- **AUFGABE A**
Überarbeite im Interview zur Finanzagentur alles von „Lehr: Von unseren“ bis hinunter zu „wie wird vergütet?“ und gib diese Stelle erneut wieder, wobei „Jungunternehmen“ an die Stelle von „Start-up-Unternehmen“ tritt.
- **AUFGABE B**
Nimm das Interview zur Finanzagentur wieder auf und führe es nach seinem letzten Satz weiter.

- **TEXTAUSSCHNITT**
----

Lehr: Dennoch gehen wir ruhig, sachlich und professionell an die zunehmende Arbeit heran und lassen keine Hektik aufkommen.

Ist wenigstens die personelle Ausgestaltung der Finanzagentur ausreichend?

Lehr: Von unseren 340 Mitarbeitern sind zirka 120 direkt bei der Finanzagentur angestellt. Weitere 220 sind Kolleginnen und Kollegen aus der ehemaligen Bundeswertpapierverwaltung, deren Arbeitsverhältnis über ein Spezialgesetz geregelt ist. Sie sind Angestellte oder Beamte des Bundes und verrichten ihren Dienst hier bei uns. Die Finanzagentur selbst hatte bei ihrer Geschäftsaufnahme im Jahre 2001 klassisch wie ein Start-up-Unternehmen mit 25 Mitarbeitern angefangen. In den Folgejahren entwickelte sich der Personalkörper entsprechend der übertragenen Aufgaben und hat sich seit August 2006 auf dem genannten Niveau verstetigt.

Wie ist der Status der Mitarbeiter, und wie wird vergütet?

Lehr: Die Vergütung der Mitarbeiterinnen und Mitarbeiter der Finanzagentur erfolgt nach dem Tarif des privaten Bankgewerbes oder außertariflich. Wir orientieren uns also an dem am Finanzplatz Frankfurt üblichen Standard.

Auch hinsichtlich der derzeit so heiß diskutierten Boni?

Daube: Wir sind ein Unternehmen im Geschäftsbereich des Bundes! Auch bei uns gibt es ein System der leistungsorientierten Bezahlung, entweder über Zulagen oder erfolgsabhängige Boni, aber alles in einer Größenordnung, die der Bundesfinanzminister guten Gewissens rechtfertigen kann. Mit den Bonusexzessen, die zuletzt in der Öffentlichkeit diskutiert wurden, sind diese Größenordnungen in keiner Weise vergleichbar.

Welche Abläufe gibt es bei der Formulierung der künftigen strategischen Ausrichtung. In welcher Weise und in welchem Stadium sind Sie in diese Dinge eingebunden? Lässt sich das an Beispielen darstellen?

----

- **VORLIEGENDE ANGABEN**
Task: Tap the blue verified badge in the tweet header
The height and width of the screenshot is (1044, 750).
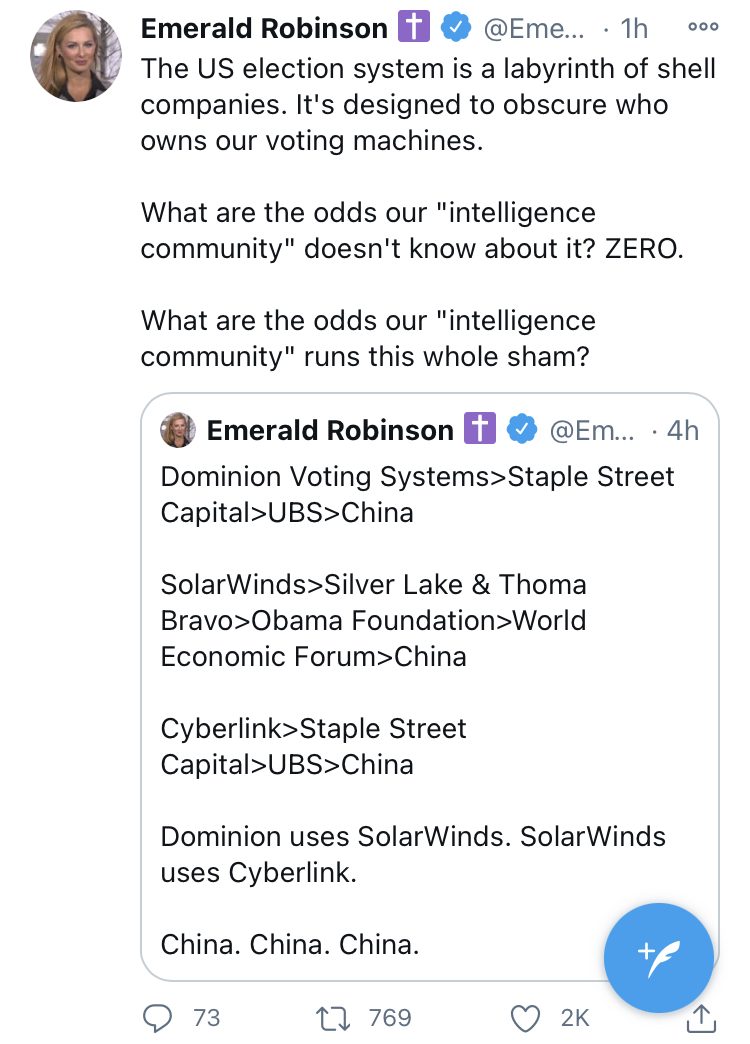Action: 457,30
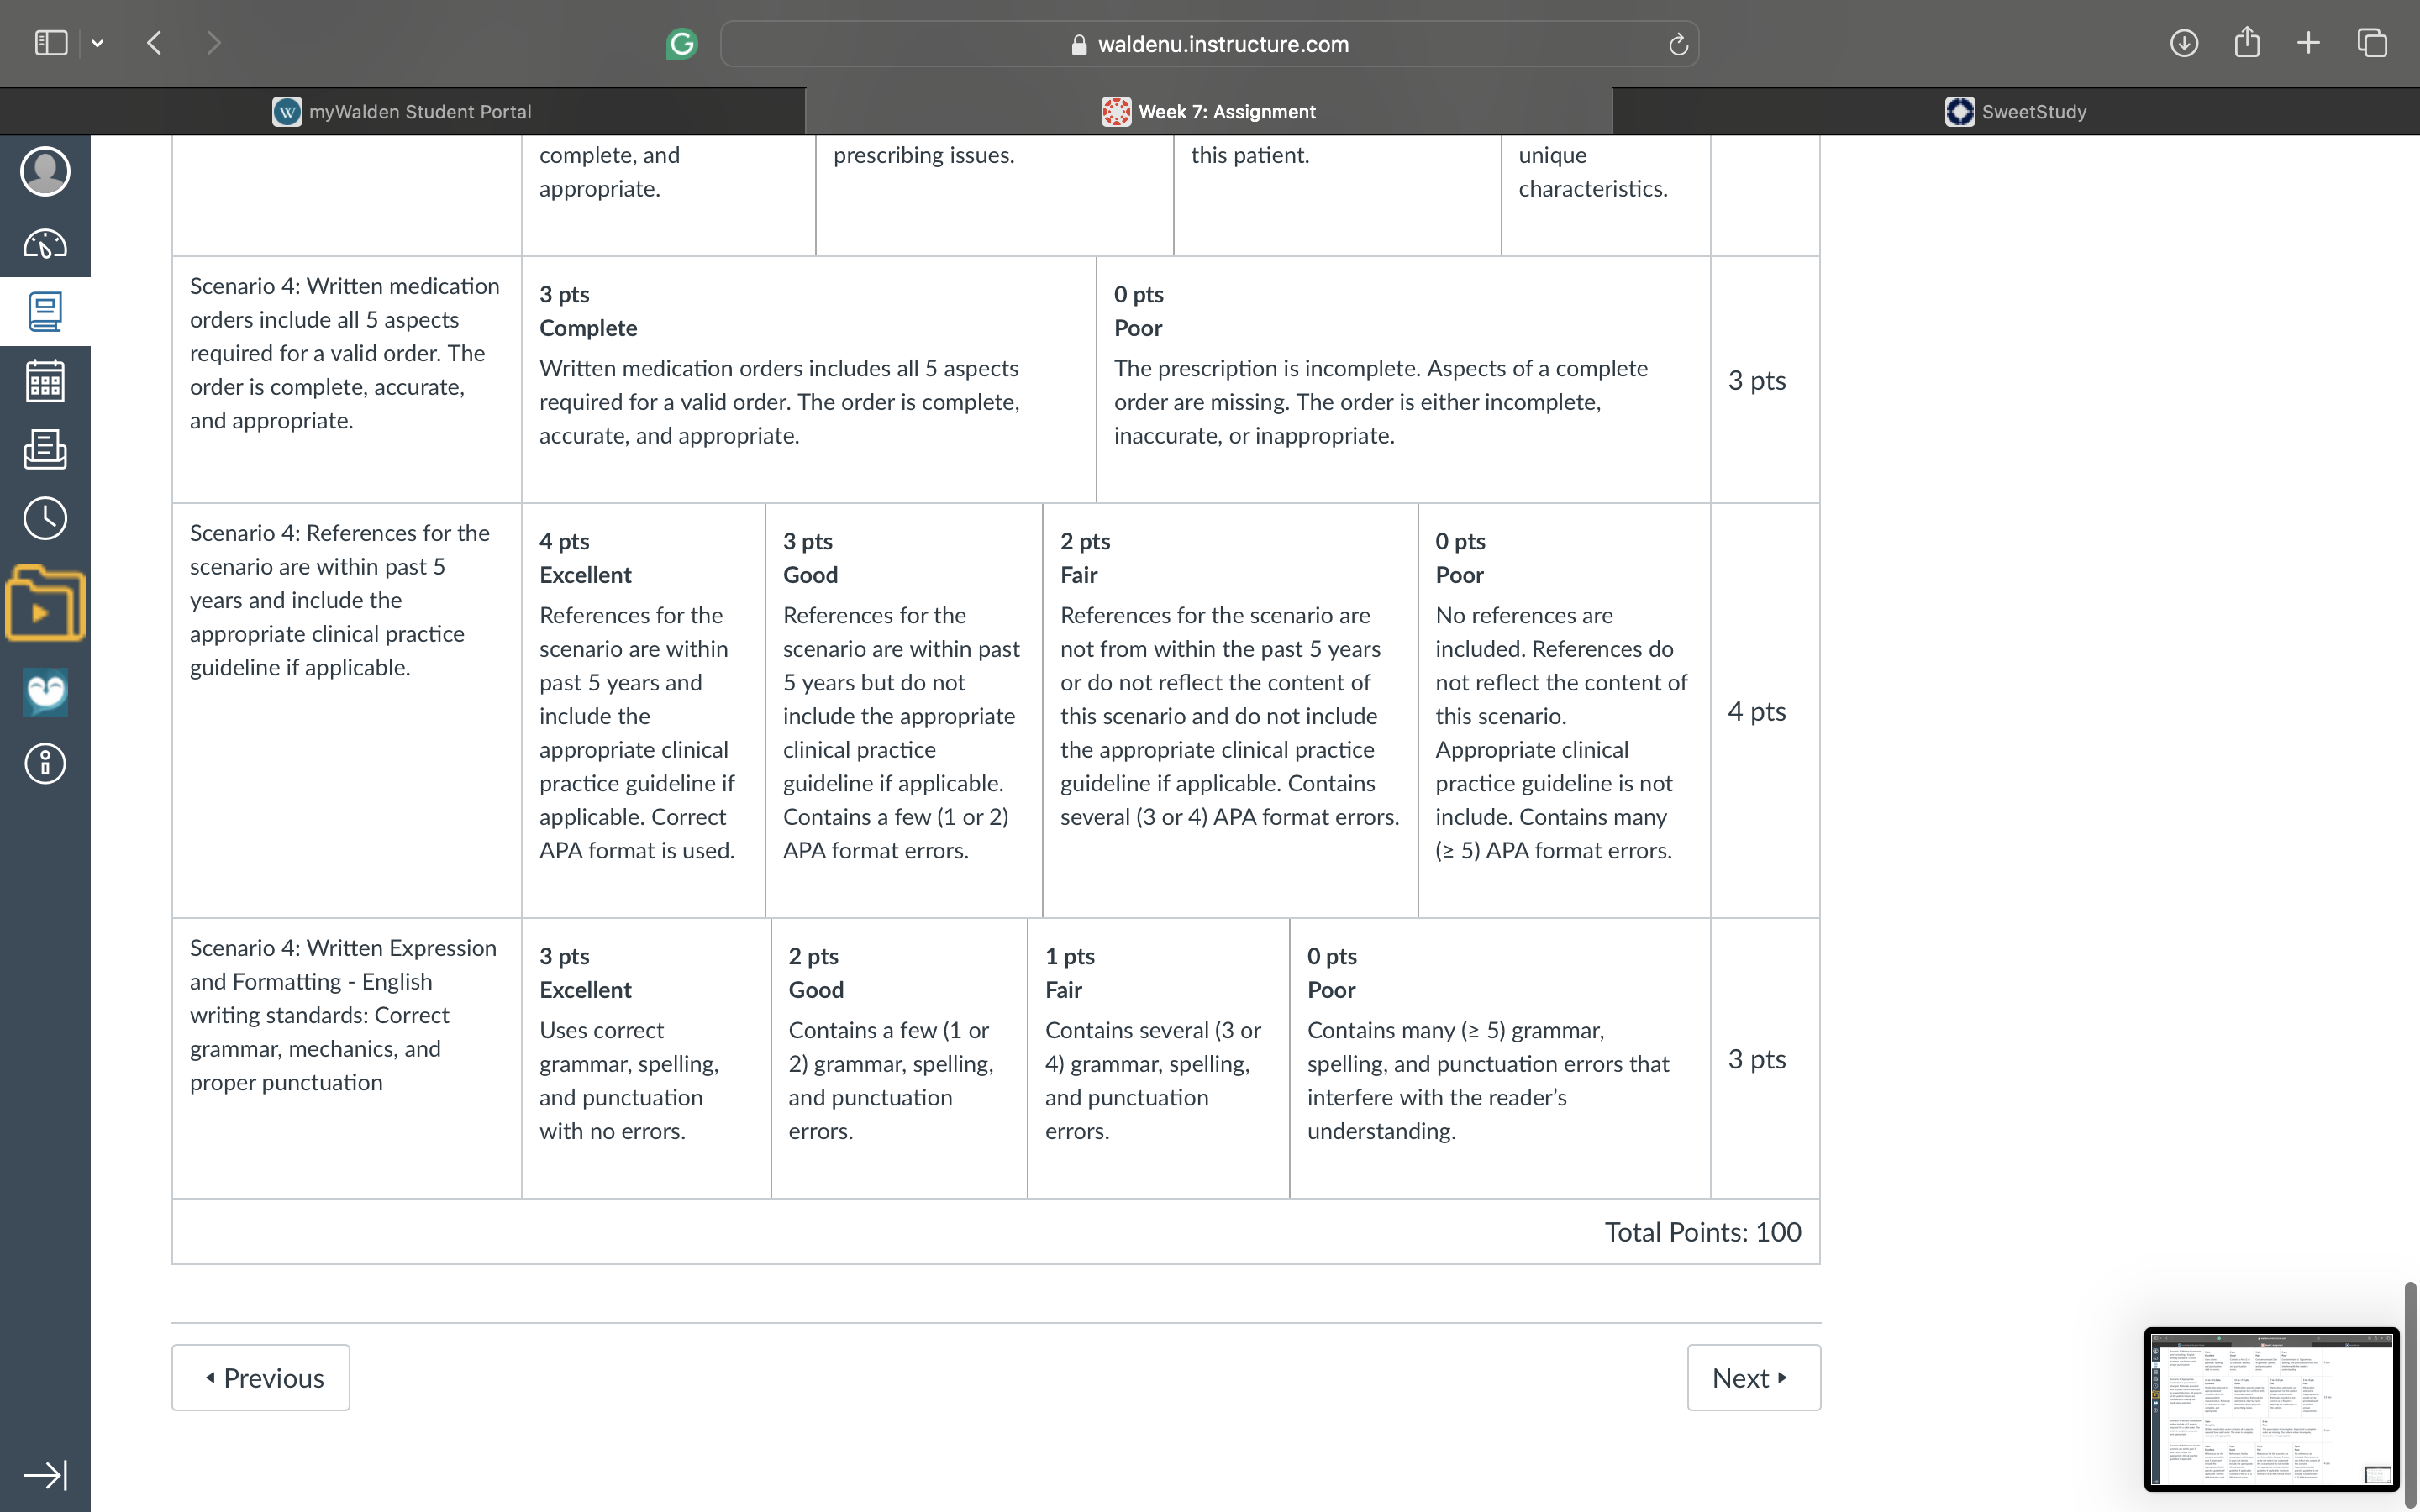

----

- **ANTWORT A**
Lehr: Von unseren 340 Mitarbeitern sind zirka 120 direkt bei der Finanzagentur angestellt. Weitere 220 sind Kolleginnen und Kollegen aus der ehemaligen Bundeswertpapierverwaltung, deren Arbeitsverhältnis über ein Spezialgesetz geregelt ist. Sie sind Angestellte oder Beamte des Bundes und verrichten ihren Dienst hier bei uns. Die Finanzagentur selbst hatte bei ihrer Geschäftsaufnahme im Jahre 2001 klassisch wie ein Jungunternehmen mit 25 Mitarbeitern angefangen. In den Folgejahren entwickelte sich der Personalkörper entsprechend der übertragenen Aufgaben und hat sich seit August 2006 auf dem genannten Niveau verstetigt.

Wie ist der Status der Mitarbeiter, und wie wird vergütet?

- **ANTWORT B**
Daube: Egal, in welchem Geschäftsprozess der Kreditaufnahme oder des Schuldenmanagements des Bundes, der Gesellschafter erwartet von uns in jedem Falle einen strategischen Input. Im Prinzip fungieren wir als Ideengeber, entwickeln Szenarien zur Portfolio-Steuerung, führen Emissionsplanungen durch, schlagen Instrumente vor, die dabei zum Einsatz kommen sollen oder entwickeln diese auch neu. Letztendlich liegt der gesamte Marktauftritt in unserem Verantwortungsbereich.

Alle Prozesse verlaufen in engem Schulterschluss und in ständiger Rückkopplung mit dem Gesellschafter - unabhängig, von welcher Seite die Initiative ausgeht. Meilensteine, die auf dem Weg der strategischen Neuausrichtung des Schuldenwesens des Bundes gesetzt wurden, sind beispielsweise die Verabschiedung eines auf nachhaltige Zinskostenersparnis und Risikooptimierung ausgerichteten Zielportfolios, die Auflegung der ersten US-Dollaranleihe der Bundesrepublik Deutschland, der Aufbau des Marktsegments inflationsindexierter Bundeswertpapiere, der Ausbau der Sekundärmarktaktivitäten des Bundes und die Entwicklung des ersten Produkts für private Anleger seit mehr als 30 Jahren, der Tagesanleihe des Bundes.

Lehr: Die konkrete Produktentwicklung ist bei uns durchaus mit den Abläufen in der Kreditwirtschaft vergleichbar. Die Konzeption, die technische Implementierung, die Emissionsbedingungen, all das wird in einem Team für neue Märkte und neue Produkte dargestellt und auf seine Funktionsweise geprüft. In die notwendigen Schleifen bis hin zur Umsetzung ist unser Gesellschafter immer mit eingebunden. Er ist damit stets Herr des Verfahrens.

Wie kommt der Emissionskalender zustande? Und welche Rolle spielt die Finanzagentur in diesem Prozess?

Daube: Der Emissionskalender entsteht parallel zur Aufstellung des Bundeshaushalts und wird in diesem Verfahren mehrfach adjustiert. Derzeit läuft das beispielsweise für das Jahr 2010. Am Ende des Jahres, im November, mit der Verabschiedung des Haushaltsgesetzes, stehen die Einnahmen und Ausgaben und damit auch der Kreditbedarf des Bundes für das kommende Jahr endgültig fest. Darin finden auch die Tilgungen, Zinszahlungen und Anschlussfinanzierungen Eingang. In besonderen Situationen, wie gegenwärtig durch die Maßnahmen der Bundesregierung zur Bewältigung der Finanzkrise, entsteht ein zusätzlicher Kreditbedarf, der über einen Nachtragshaushalt abzudecken ist.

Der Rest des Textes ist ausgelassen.